All of us think we know what a good manager does. It seems like it would be second nature to help guide employees in the right direction and help them succeed. We all know what we wouldn’t do as managers, like micromanaging, enforcing petty rules, and abusing our power. There is a lot of talk lately about how people don’t leave jobs-they leave their managers. Bad managers are a caricature we all recognize. But front-line management is not an easy job. Managers are more down on their work than ever-according to a Gallup poll, only 35% of them in the U.S. are engaged at work. It’s no wonder that their direct reports are feeling the same way.
The solution for managers and employees to grow more engaged and productive is to focus on the core activities that are needed for a functional organization. What do effective managers do?
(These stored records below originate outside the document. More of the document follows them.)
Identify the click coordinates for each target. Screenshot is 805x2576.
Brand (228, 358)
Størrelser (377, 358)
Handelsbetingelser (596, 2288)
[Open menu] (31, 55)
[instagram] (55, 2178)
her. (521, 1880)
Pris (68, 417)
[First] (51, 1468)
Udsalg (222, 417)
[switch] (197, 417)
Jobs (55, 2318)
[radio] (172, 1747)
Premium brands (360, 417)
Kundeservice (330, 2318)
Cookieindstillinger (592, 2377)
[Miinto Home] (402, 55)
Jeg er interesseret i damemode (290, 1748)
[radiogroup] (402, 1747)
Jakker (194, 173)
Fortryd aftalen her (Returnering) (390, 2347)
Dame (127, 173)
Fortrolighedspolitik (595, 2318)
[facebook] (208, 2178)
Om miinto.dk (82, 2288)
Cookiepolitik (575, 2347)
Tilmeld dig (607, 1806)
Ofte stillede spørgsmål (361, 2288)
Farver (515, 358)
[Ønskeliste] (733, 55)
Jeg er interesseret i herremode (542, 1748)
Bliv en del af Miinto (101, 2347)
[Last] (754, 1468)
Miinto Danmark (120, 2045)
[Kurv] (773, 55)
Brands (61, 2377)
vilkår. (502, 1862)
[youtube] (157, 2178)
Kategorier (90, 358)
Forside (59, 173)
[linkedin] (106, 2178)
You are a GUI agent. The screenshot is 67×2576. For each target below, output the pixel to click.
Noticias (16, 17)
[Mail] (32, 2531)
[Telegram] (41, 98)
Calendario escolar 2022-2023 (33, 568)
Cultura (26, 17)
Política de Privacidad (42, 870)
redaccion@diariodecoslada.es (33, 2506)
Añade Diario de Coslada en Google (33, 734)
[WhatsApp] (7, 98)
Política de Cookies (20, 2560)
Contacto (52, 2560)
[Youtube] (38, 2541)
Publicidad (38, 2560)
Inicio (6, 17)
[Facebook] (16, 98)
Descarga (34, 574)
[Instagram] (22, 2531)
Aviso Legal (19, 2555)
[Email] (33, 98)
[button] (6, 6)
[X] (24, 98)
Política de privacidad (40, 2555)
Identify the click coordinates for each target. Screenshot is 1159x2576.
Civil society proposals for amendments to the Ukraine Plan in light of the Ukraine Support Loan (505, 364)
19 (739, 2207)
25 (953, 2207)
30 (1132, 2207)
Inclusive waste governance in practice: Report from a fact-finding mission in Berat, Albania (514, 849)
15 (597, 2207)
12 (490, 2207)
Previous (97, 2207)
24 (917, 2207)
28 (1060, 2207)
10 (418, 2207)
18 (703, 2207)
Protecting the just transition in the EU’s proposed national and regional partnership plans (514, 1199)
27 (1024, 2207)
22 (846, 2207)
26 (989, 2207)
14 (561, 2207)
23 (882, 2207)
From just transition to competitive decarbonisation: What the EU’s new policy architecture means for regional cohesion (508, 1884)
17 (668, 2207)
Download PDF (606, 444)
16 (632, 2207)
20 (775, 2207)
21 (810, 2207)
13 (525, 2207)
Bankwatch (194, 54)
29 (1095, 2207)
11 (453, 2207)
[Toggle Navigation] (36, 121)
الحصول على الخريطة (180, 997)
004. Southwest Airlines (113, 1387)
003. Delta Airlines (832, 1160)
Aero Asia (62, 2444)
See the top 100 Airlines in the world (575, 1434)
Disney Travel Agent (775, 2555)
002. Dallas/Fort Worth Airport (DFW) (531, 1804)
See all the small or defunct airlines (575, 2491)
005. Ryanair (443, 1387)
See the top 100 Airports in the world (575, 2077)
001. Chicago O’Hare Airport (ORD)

If they want a successful team that produces superior results for the organization, is fulfilled by the work they do, and wants to stay in their jobs, both new and experienced managers should try their best to do these things every day:
1. Clearly and helpfully let your employees know what needs to be done-don’t assume understanding or that they should “get it,” since people have unique learning needs
2. Be transparent about the connection between what the team is doing and the organization’s strategic goals, so employees feel purpose in their work and understand how it impacts the big picture
3. Coach constantly-this means asking questions that get your team thinking, and guiding them to learn how to get the right results instead of telling them what to do all the time
4. Deliver difficult messages with respect, kindness and preservation for dignity-treat others as you would like to be treated
5. Help employees succeed at everything they do, whether at work or personal goals, and show genuine interest in the things that are important to them
6. Get a dynamic development plan in place for every employee that is tailored to their interests, needs and goals, and show a clear path toward career advancement
7. Offer authentic recognition in a way that’s valued by each team member
8. Show appreciation for what the team is doing every day-this can be as simple as saying “Good morning, great to see you!” and thanking your team members at the end of the day
9. Manage upward to make sure the team’s needs, accomplishments and purpose is clear to executive leadership and other departments, and block bad upper management (as much as possible) from impacting your employees
10. Remove barriers so employees can achieve success-this could involve challenging stale processes and norms, and being willing to advocate for your team
For a new manager who is overwhelmed with new expectations in an expanded role, this list may feel overwhelming. The response is often that there’s no time to get the basic work done every day. The truth is that it’s simpler than it looks, and often just requires a shift in how a manager is carrying out the work, instead of adding more to her plate. A good HR professional can be a partner in tailoring these goals to the organization, and with human resources support, the list is much less daunting, especially when a clear roadmap is in place for each step.